In all, Mrs. Clinton would increase taxes by about $1.5 trillion over the next decade, increasing federal revenue by about 4%, though that new burden would be concentrated on relatively few households. There is at least a $6 trillion gap between her plan and the tax cuts proposed by her Republican rival Donald Trump.
The Clinton campaign changed its previous plan -- which called for a 45% top rate -- by adding three new tax brackets: a 50% rate that would apply to estates over $10 million per person, a 55% rate that starts at $50 million per person and that top rate, which would affect only those with assets exceeding $500 million for a single person and $1 billion for married couples.

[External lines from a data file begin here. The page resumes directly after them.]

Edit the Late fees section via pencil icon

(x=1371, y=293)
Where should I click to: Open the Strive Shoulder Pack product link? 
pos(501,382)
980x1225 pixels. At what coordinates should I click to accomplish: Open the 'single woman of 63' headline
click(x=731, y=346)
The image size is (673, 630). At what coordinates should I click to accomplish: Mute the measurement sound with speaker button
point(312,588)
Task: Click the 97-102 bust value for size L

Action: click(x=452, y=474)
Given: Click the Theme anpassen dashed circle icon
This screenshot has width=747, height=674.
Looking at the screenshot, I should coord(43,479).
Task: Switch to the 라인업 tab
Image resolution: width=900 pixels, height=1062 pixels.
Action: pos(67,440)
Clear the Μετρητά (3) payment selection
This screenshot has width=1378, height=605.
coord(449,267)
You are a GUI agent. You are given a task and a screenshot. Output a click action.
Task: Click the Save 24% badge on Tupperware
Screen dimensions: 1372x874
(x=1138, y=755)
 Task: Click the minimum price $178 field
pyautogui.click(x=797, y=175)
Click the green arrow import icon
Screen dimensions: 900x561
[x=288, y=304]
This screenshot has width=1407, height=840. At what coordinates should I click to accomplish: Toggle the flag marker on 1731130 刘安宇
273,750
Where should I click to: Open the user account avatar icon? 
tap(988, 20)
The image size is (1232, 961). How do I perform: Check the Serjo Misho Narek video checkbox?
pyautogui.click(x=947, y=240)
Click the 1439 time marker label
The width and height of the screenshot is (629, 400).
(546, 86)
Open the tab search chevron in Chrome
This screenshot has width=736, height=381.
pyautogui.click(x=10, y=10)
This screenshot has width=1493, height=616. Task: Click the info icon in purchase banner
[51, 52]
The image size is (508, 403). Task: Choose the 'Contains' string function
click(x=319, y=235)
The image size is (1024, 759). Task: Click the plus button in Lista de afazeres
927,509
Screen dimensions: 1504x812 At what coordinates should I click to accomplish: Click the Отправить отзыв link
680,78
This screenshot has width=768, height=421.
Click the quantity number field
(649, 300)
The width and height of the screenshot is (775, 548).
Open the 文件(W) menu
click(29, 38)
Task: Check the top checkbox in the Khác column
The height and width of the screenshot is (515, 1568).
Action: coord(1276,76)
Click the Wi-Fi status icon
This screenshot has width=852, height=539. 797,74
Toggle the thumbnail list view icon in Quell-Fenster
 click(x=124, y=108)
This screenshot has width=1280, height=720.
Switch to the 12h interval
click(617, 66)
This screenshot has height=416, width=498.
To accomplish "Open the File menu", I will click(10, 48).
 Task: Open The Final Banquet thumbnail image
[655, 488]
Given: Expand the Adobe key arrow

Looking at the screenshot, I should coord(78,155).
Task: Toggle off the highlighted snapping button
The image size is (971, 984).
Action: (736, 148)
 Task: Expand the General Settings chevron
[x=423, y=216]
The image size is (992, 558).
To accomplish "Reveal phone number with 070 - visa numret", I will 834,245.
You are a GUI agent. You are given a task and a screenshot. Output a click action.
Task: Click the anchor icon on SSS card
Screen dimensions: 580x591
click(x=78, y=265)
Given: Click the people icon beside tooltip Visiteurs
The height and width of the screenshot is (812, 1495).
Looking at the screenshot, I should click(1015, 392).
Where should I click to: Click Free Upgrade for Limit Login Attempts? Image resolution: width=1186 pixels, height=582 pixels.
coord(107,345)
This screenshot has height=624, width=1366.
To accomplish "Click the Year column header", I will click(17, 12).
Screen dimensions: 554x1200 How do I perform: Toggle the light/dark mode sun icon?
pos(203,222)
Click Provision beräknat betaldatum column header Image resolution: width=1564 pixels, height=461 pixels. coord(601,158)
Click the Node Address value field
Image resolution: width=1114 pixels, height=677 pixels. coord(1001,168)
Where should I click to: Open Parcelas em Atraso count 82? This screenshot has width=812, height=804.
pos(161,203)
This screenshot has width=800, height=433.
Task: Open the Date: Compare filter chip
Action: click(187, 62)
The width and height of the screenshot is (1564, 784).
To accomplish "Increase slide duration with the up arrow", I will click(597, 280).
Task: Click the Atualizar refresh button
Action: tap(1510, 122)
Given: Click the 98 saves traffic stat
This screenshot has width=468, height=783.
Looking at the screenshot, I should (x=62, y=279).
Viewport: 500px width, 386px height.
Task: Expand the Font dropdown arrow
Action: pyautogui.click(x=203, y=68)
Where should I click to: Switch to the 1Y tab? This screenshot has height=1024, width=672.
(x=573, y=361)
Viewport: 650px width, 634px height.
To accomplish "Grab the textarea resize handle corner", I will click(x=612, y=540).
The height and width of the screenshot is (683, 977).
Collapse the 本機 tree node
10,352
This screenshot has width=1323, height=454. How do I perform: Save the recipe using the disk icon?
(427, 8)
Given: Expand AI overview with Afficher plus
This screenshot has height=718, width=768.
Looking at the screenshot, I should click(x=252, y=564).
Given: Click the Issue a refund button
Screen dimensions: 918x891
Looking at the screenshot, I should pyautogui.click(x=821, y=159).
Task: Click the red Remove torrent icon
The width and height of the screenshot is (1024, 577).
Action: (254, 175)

The 65% estate-tax rate would be the highest since 1981 and marks one of the most enormous tax-policy gulfs between Mrs. Clinton and Mr. Trump, who would repeal the tax.
Neither of their proposals stands much chance of succeeding in a divided Congress where Republicans control the House and Democrats can block action in the Senate. The current top rate of 40% was set as part of a bipartisan compromise in January 2013, and the first $5.45 million per person is exempt from tax.
The shrunken version of the estate and gift tax that has been in place in recent years brings in relatively little money for the federal government, less than 1% of projected revenue over the next decade, according to the Congressional Budget Office.
Still, the tax carries symbolic and political weight. Republicans see it as a patently unfair confiscation of wealth that punishes family-owned businesses. Democrats see it as a necessary leveling tool to combat concentration of wealth.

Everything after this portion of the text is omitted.